Tests carried out on samples of noisy signals have validated this detection.

However, remember that this voice detection can be improved by the use of criteria specific to the speech signal, such as the calculation of "pitch".

The algorithm proposed here concerns the study of some examples of signals. It is obvious that for other speech signals having different signal-to-noise ratios, a new choice of thresholds is necessary.

The use of two thresholds is generally preferable.

An application of this algorithm makes it possible to create correct reference files for the studied voice recognition system. A precise segmentation of speech is then necessary.

In one application, we used a micro alternation (micro opening and closing) which provides a rough segmentation of speech.

The previous algorithm was used to refine this alternation. A first pass of the algorithm made it possible to specify the start of the speech. A second pass consisted in reading the speech file "upside down", that is to say starting from the microphone closure towards the microphone opening. This then made it possible to specify the end of the speech. This non-causal use of the algorithm is necessary, because the activity detection is precise enough to detect, within words, the presence of rests, which is detrimental to the establishment of segmentation for the learning.

The same type of application also makes it possible to segment the speech files on which a recognition is carried out.

However, this algorithm is obviously not causal, which is detrimental to real time use. Hence the need to complete this algorithm with a calculation specific to speech processing.

We have demonstrated the existence of optimal detection thresholds, which makes it possible to have a theoretical approach to the problem of estimating the signal to noise ratio and, especially of detection, in the case of white noise and a signal known only by its energy on N points when it remains relatively stationary.

Claims

RESELL I CAT I ONS

1. Method for detecting a noisy useful signal, for which there is the expected signal / noise ratio of the signal to be processed, and a measurement of the estimated noise alone, measurement digitized on M points, characterized in that calculates the average noise energy on these M points, we take a slice of N noisy signal points, we calculate the average energy of these N points, we calculate the theoretical detection threshold, we calculate the ratio (Z) of two so-called average energies, and this ratio is compared to said threshold.

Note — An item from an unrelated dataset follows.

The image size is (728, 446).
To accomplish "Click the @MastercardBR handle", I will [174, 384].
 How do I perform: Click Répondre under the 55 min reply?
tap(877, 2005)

2. Method according to claim 1, characterized in that the only estimated noise is white or made white.

3. Method according to one of the preceding claims, characterized in that the theoretical detection threshold is determined for:

r _o being the expected signal to noise ratio, k = M / N, π _o being the probability of absence of the useful signal and π ₁ its probability of presence.

4. Method according to one of claims 1 or 2 for the detection of a white Gaussian signal, characterized in that the theoretical detection threshold is determined for:

5. Method according to one of claims 1 to 3, for speech detection, characterized in that in addition to the theoretical detection threshold is used a second decision threshold for updating the measured portion of the noise estimated only, to take account of the instarities of the noise.